■ **ASSIGNED TASK**
The full set of entries below, restated word for word and stripped of images, is the expected result.

[Stored items]
────

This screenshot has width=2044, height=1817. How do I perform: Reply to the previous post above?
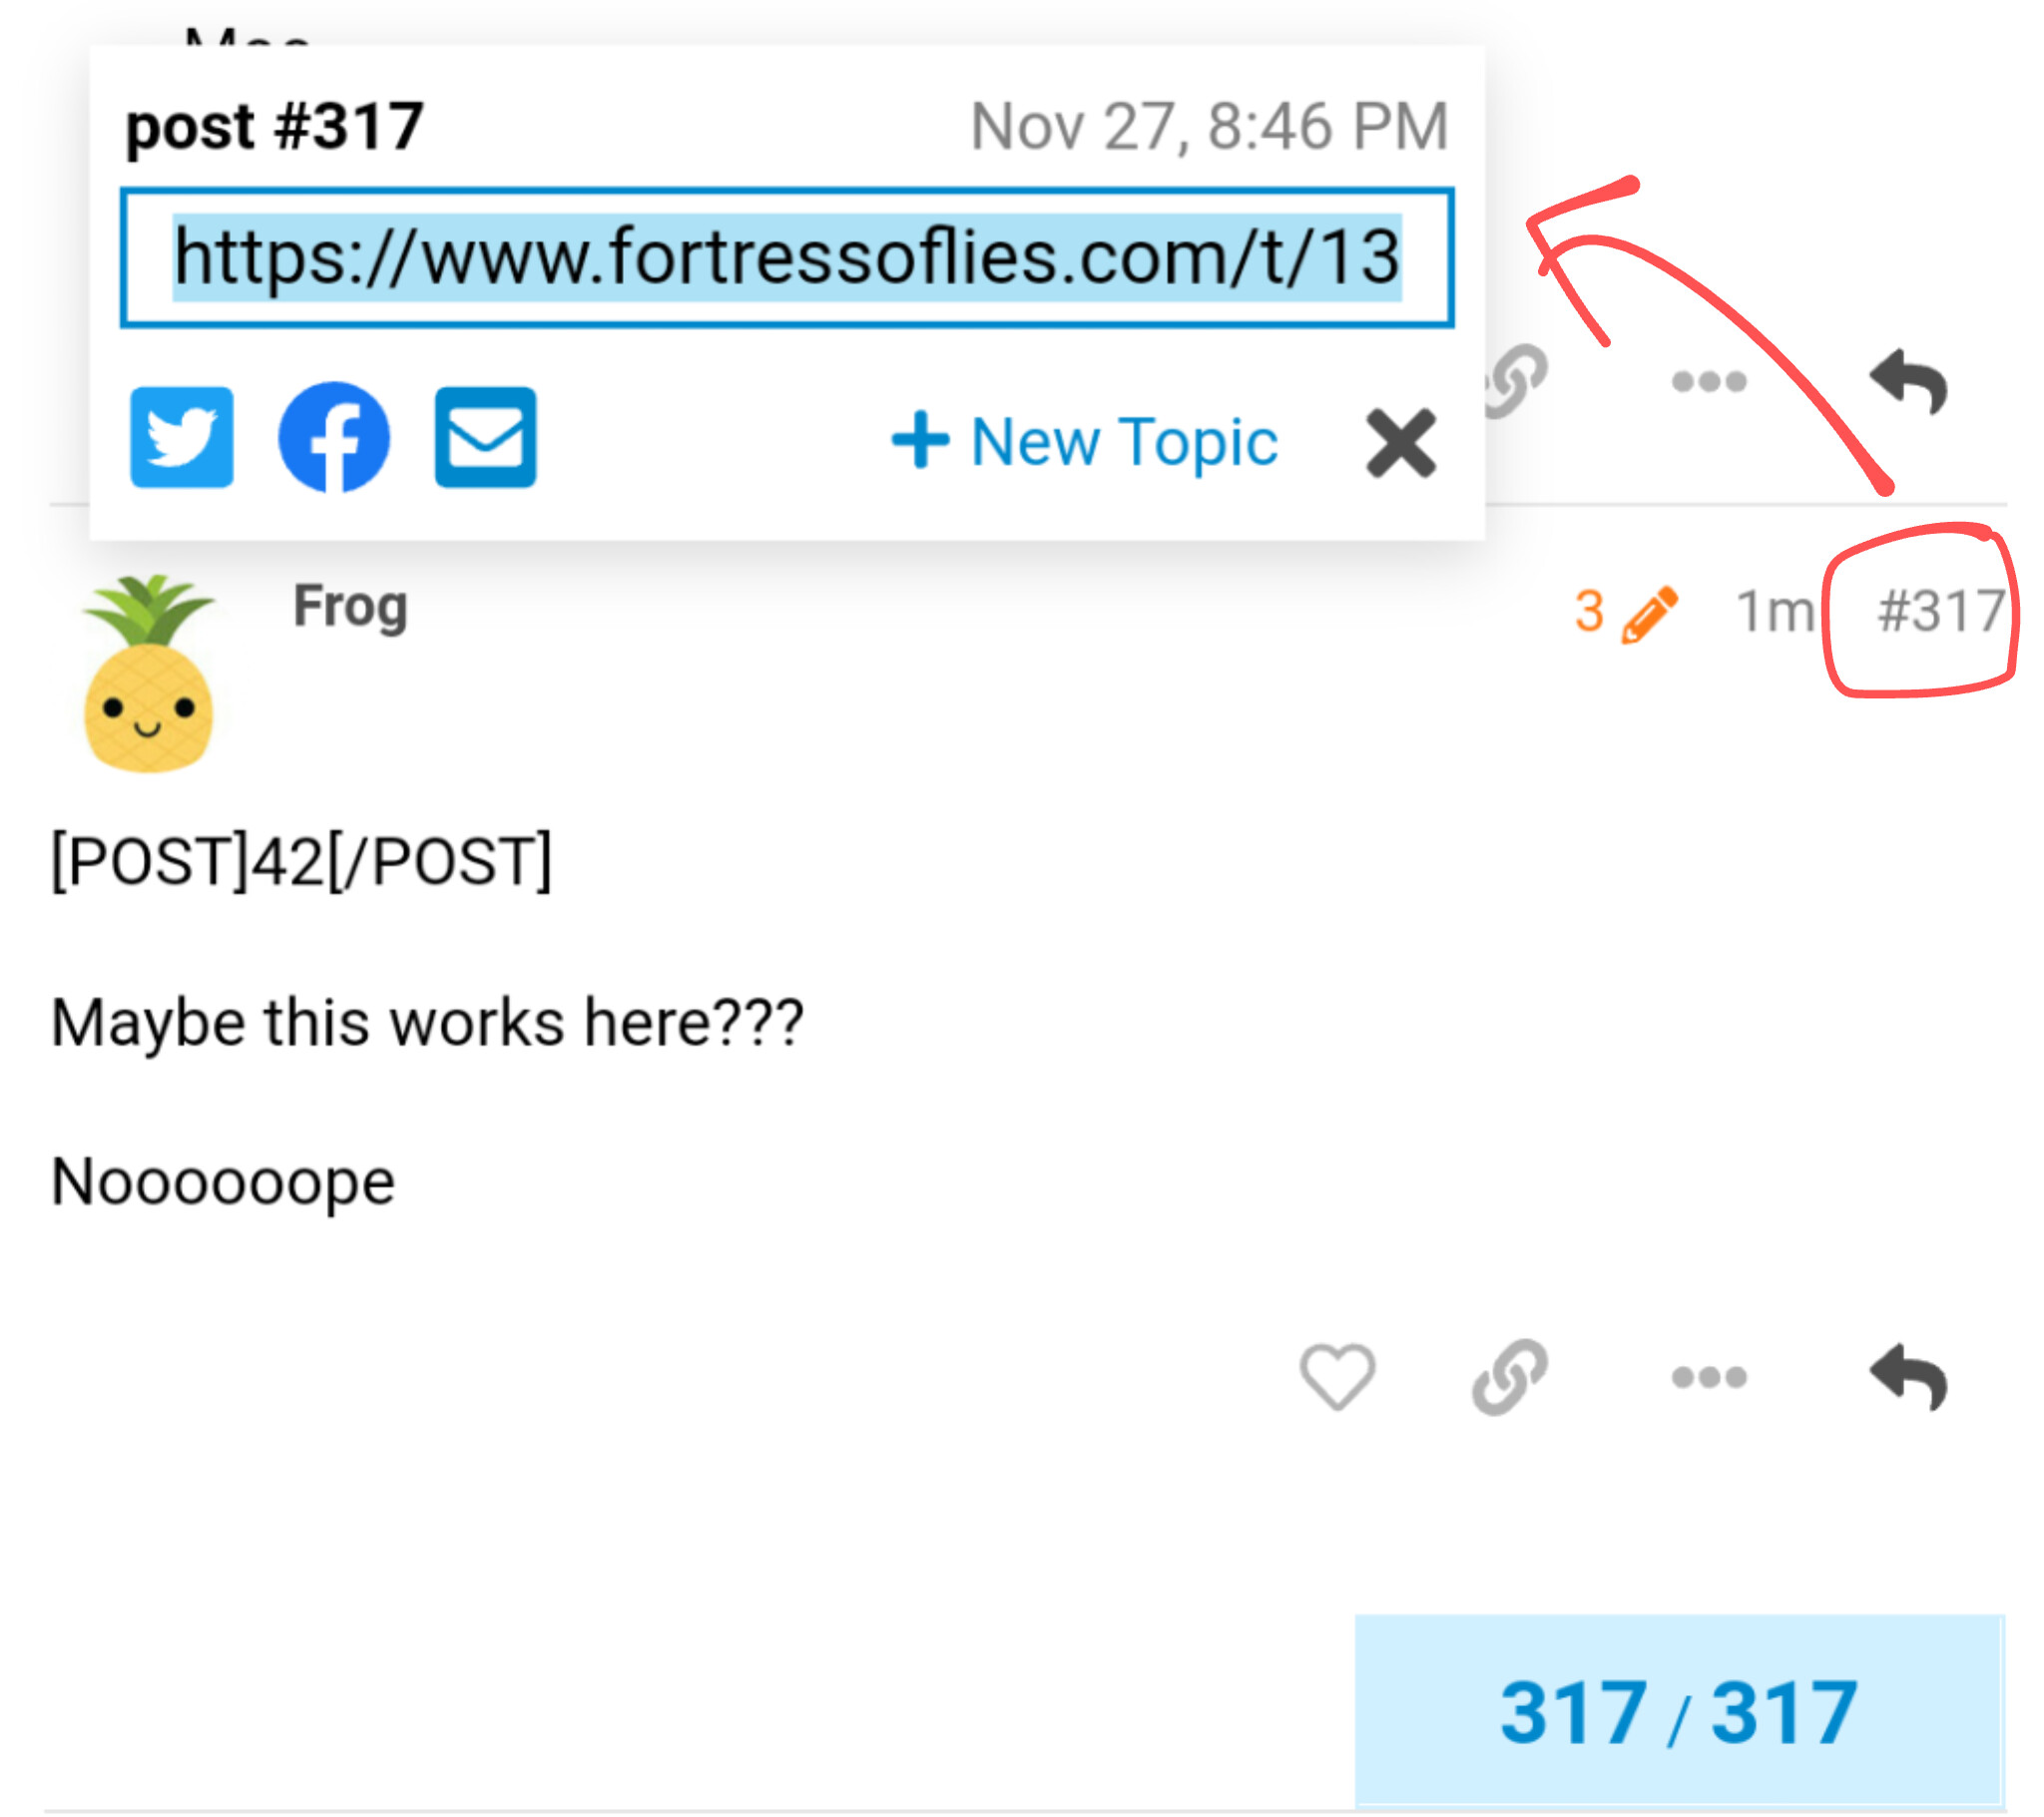coord(1909,381)
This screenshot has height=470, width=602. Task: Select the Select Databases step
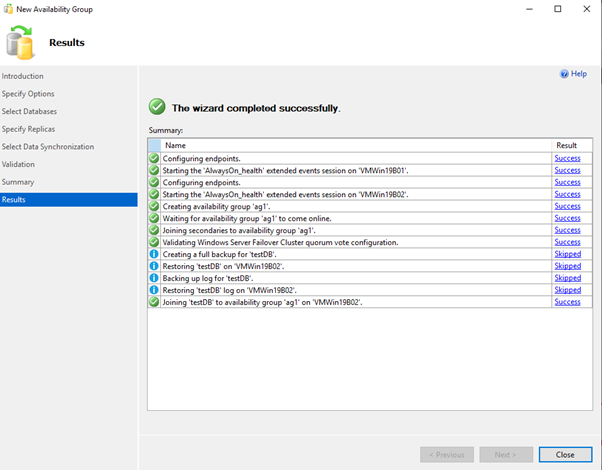(x=29, y=111)
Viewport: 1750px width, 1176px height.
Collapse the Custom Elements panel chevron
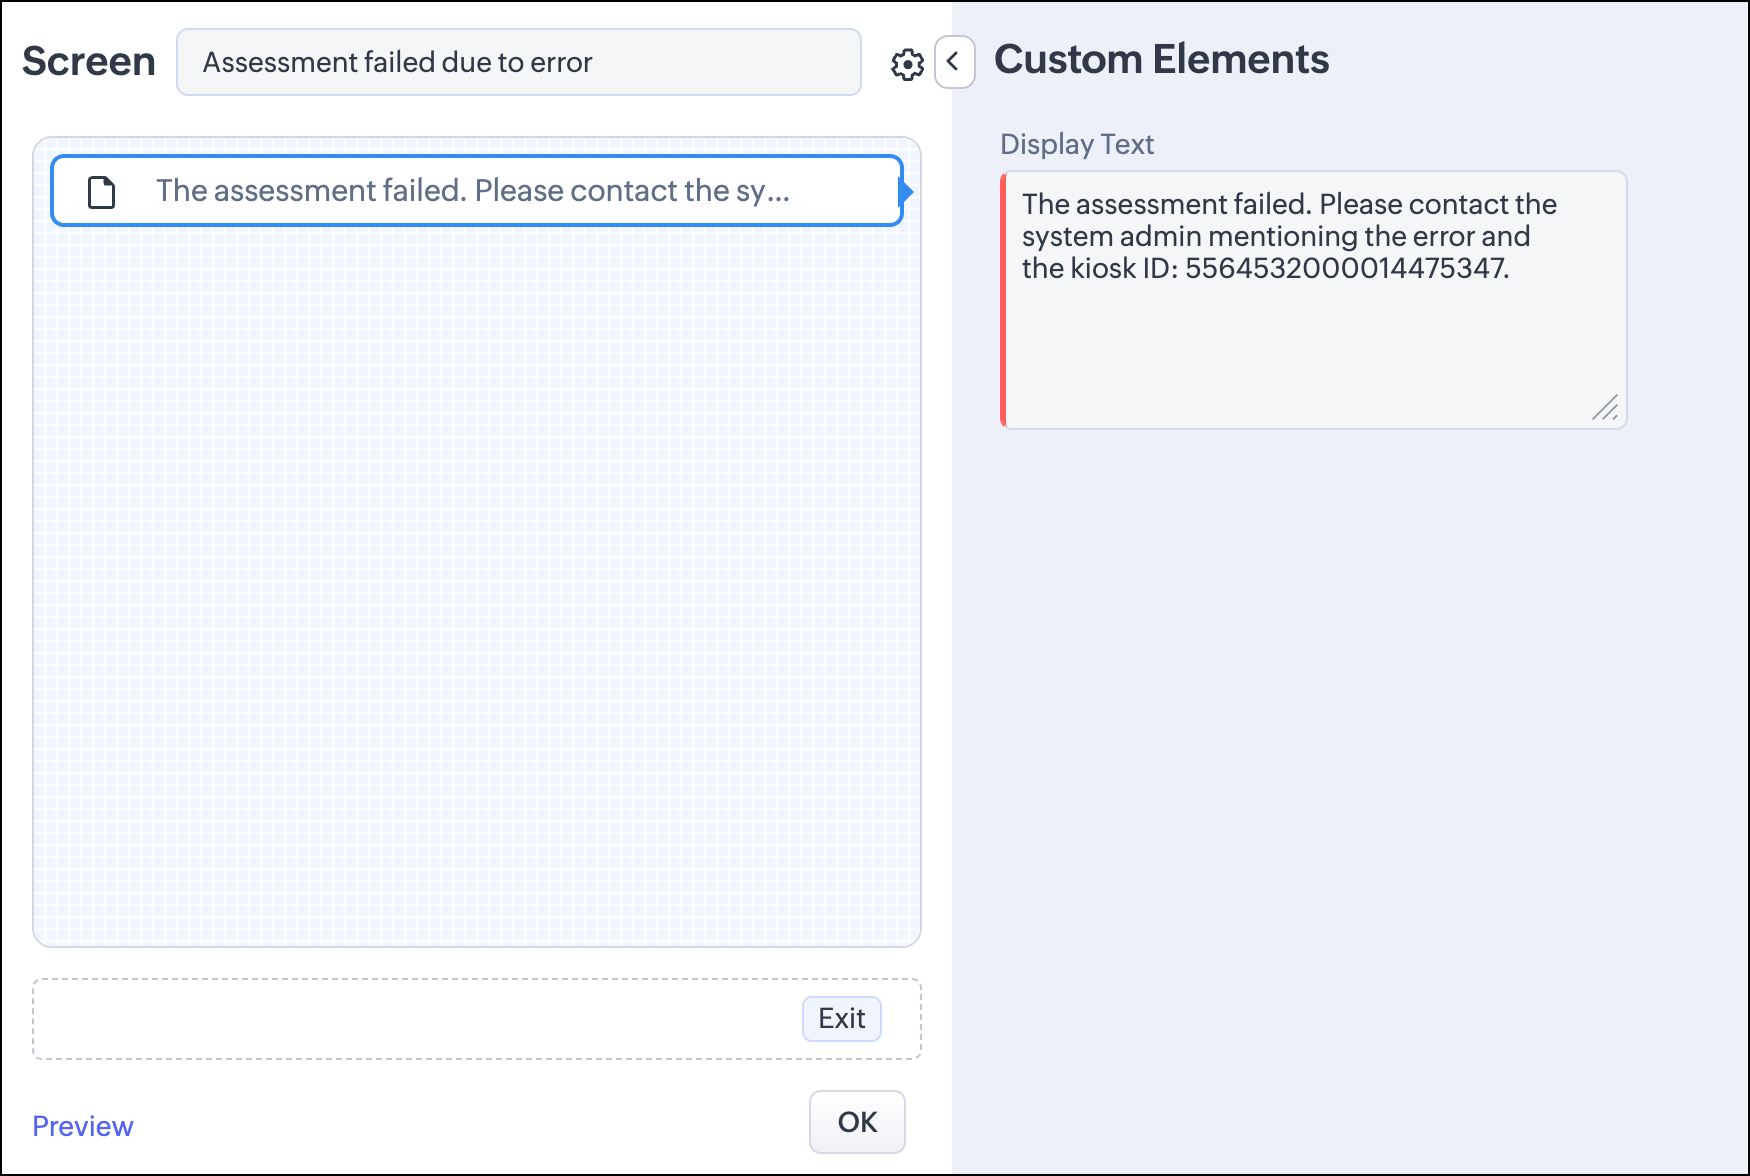click(954, 62)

────

■ **TASK RESPONSE**
This screenshot has width=2044, height=1817. How do I perform: Reply to the previous post above?
coord(1909,381)
This screenshot has height=470, width=602. Task: Select the Select Databases step
(x=29, y=111)
Viewport: 1750px width, 1176px height.
Collapse the Custom Elements panel chevron
click(954, 62)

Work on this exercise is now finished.